The event saw interesting ideas such as a home security system called ‘Creyou’. This device was designed to provide security to the disabled, who have to fend for themselves. The front door of the house is operated using an RFID card, a gas sensor is placed in the kitchen to detect methane levels, and a PIR sensor is placed for motion detection. While the turnout was low, the excellent ideas and the free flowing conversation between the judges and the participants made ‘Disabled Security’ a productive event for everyone who participated.
Does Your Grey Matter? Sai Spandana Ch
‘Does Your Grey Matter?’, organised by Epsilon, received a lot of attention last year with over two hundred people participating in the event. Expectations were high as participants trickled into the venue. As expected, the first round of the event saw a good turnout. This round was a general aptitude test with questions, riddles, and puzzles.
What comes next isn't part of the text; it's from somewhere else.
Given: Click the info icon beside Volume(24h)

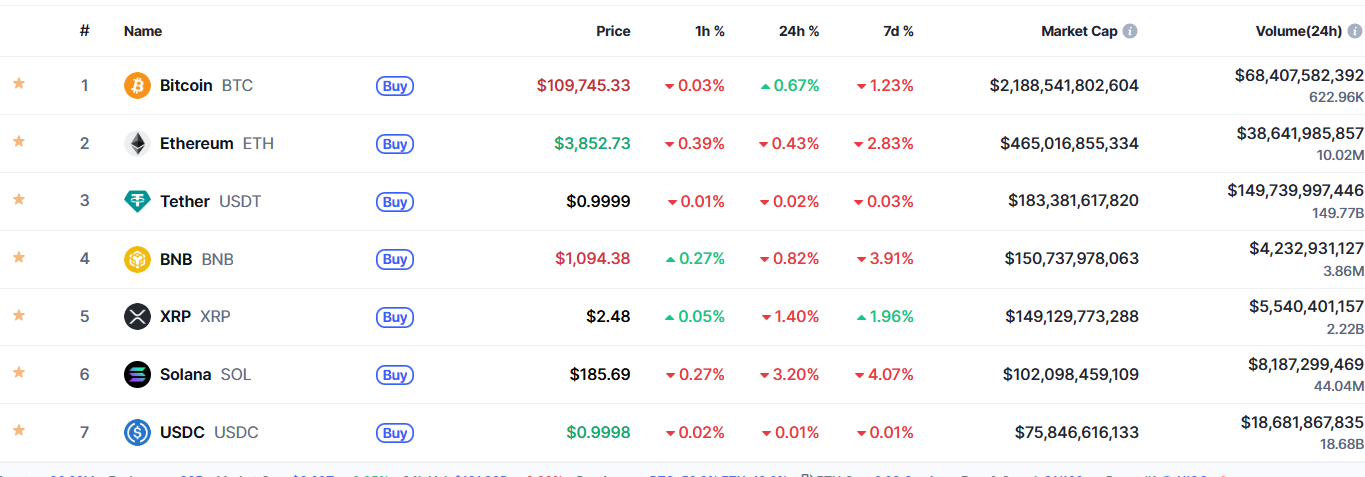Looking at the screenshot, I should pos(1355,31).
Out of the eighty-nine teams that participated in the event, seven teams qualified for the second and final round. In this round, the participating teams were provided with household items like pipes, popsicle sticks, and straws to create a prototype that would provide temporary relief to the patient. The participants were give two problem statements, out of which they had to choose one and base their model on it. The first scenario required the team to come up with a prototype of an arm stabilizer, while the second scenario required them to make a portable support system.
“Coming up with the idea and implementing it was fun, it taught us to work as a team,” said Ajay, one of the participants. Due to the lack of participation, the teams that qualified for an event also happened to qualify for other events. As a consequence, one of the teams had to forfeit and four out of seven teams had events whose timings clashed with this one. With the amount of interest and diligence each team put into fabricating their model, it was a treat to watch them pitch their ideas in front of the judges.
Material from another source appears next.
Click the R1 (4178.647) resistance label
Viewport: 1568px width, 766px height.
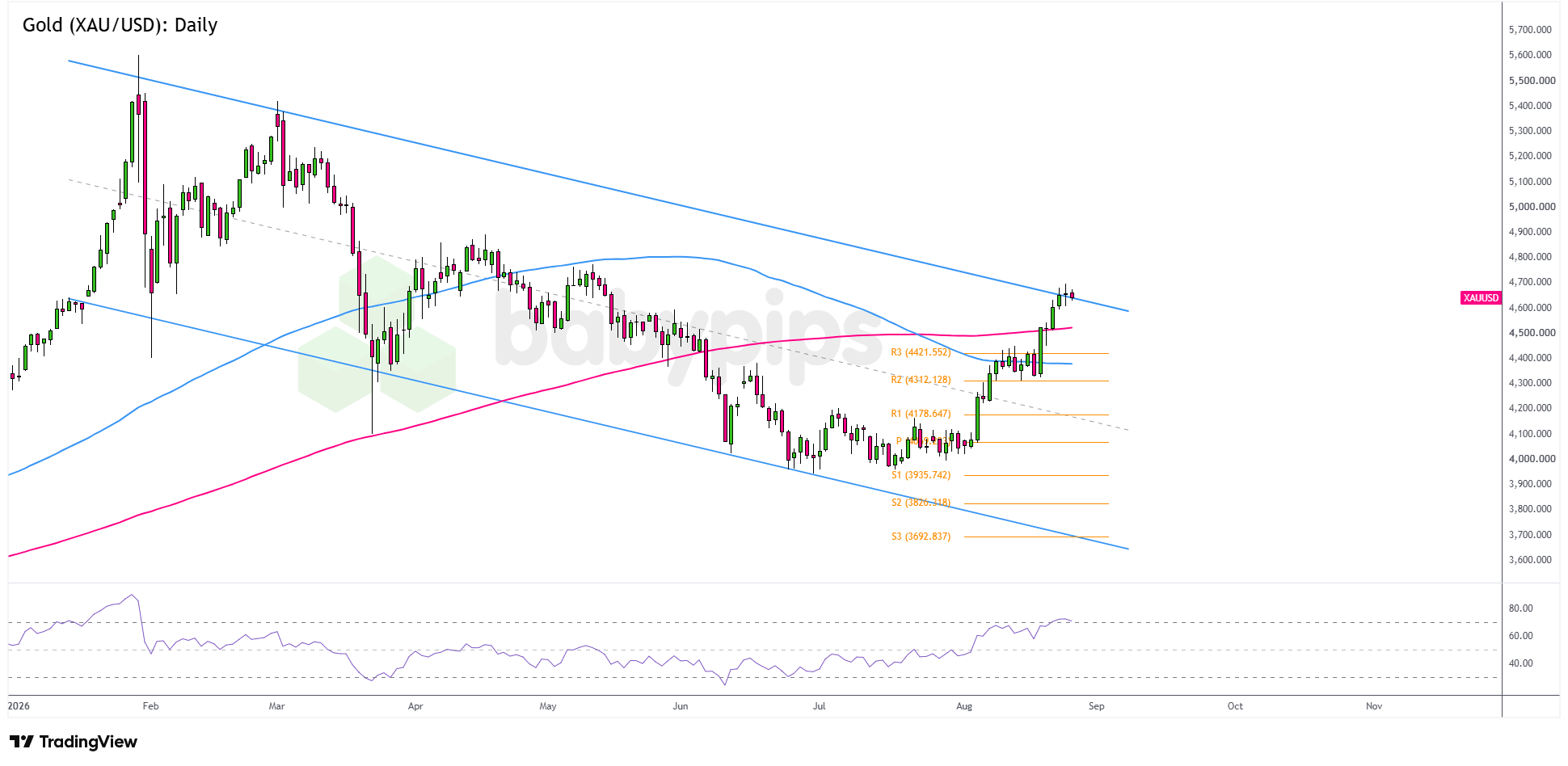921,414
Apollo’s House Abhinav Kumar
The two round event, ‘Apollo’s House’, was conducted by Epsilon. Participants were organized into teams of two or three, with about fourteen teams present in totality. All the questions in the first round were based on the information given in the material provided, in an open book format. Based on the results of the test, teams would qualify for the next round. Six teams qualified, and only four of them showed up for the final round.
The teams were provided with an MRI scan of a brain with a tumour, and they were required to use MATLAB to segment the image and find out which quadrant of the image the tumour was in, and then show it separately. They were not armed with the exact location of the tumour, making the second round of ‘Apollo’s House’ akin to a real life situation, with teams racing against the clock to discover the outgrowth.
The aim of the organisers of ‘Apollo’s House’ was to inculcate participants with the vitality of bio-medicine and its applications in real life, and they achieved that without any major hiccups, as all of the participants were able to discover the tumour by applying the techniques they were taught effectively.